**REQUIRED TASK**
Count the lines in the records below that contain the string "click", treating uppercase and lowercase as different. Give only the number.

**SUPPLIED INFORMATION**

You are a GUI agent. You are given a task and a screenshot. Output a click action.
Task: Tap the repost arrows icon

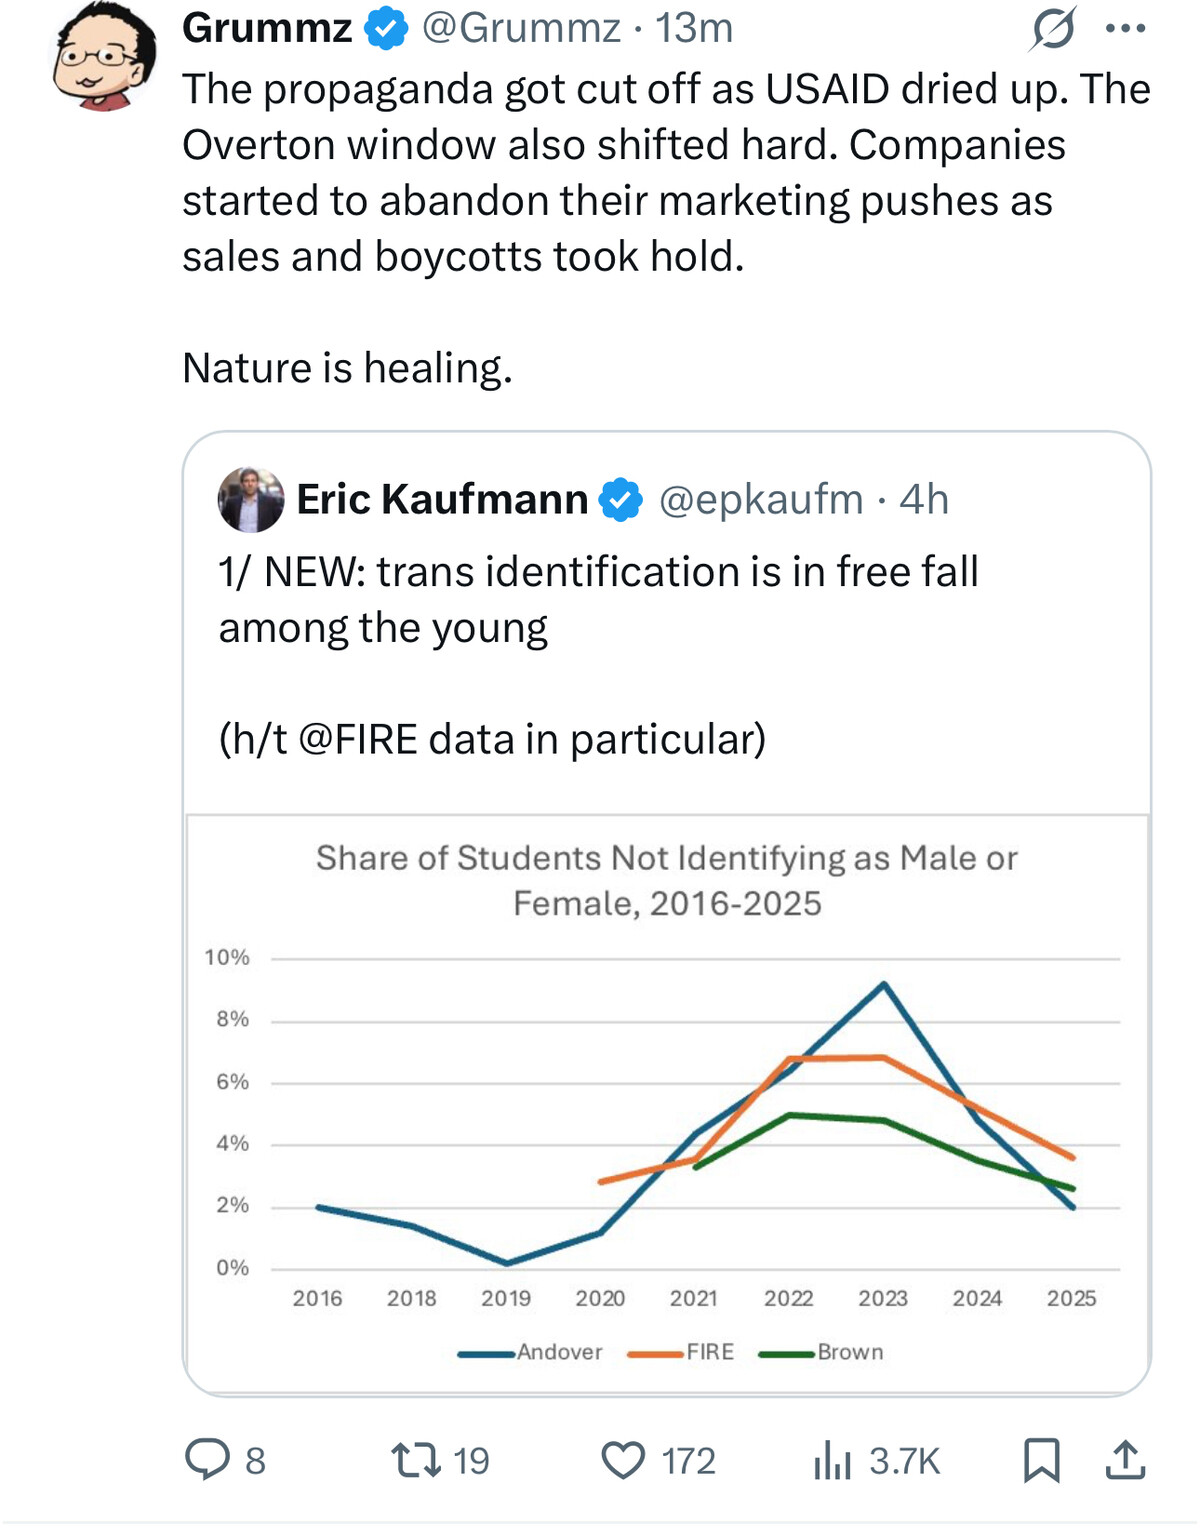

* * *

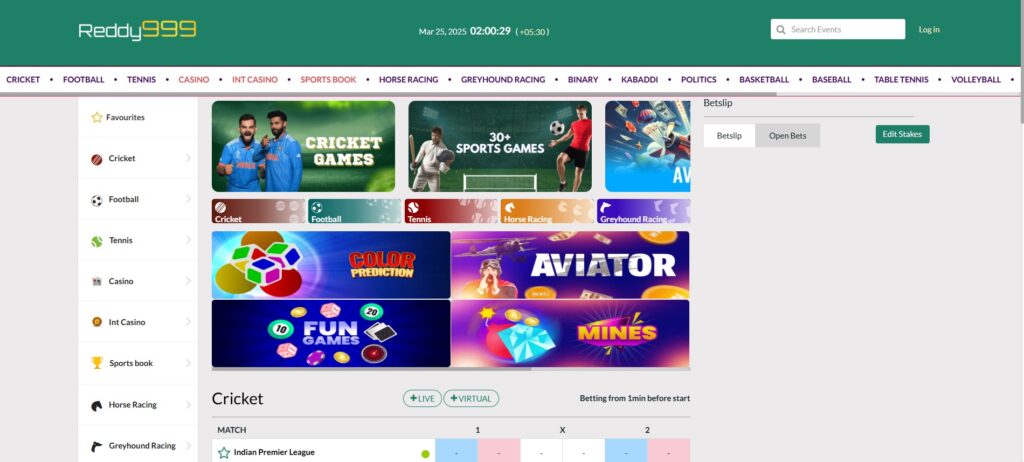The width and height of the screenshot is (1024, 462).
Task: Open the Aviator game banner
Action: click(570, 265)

**THE SOLUTION**
2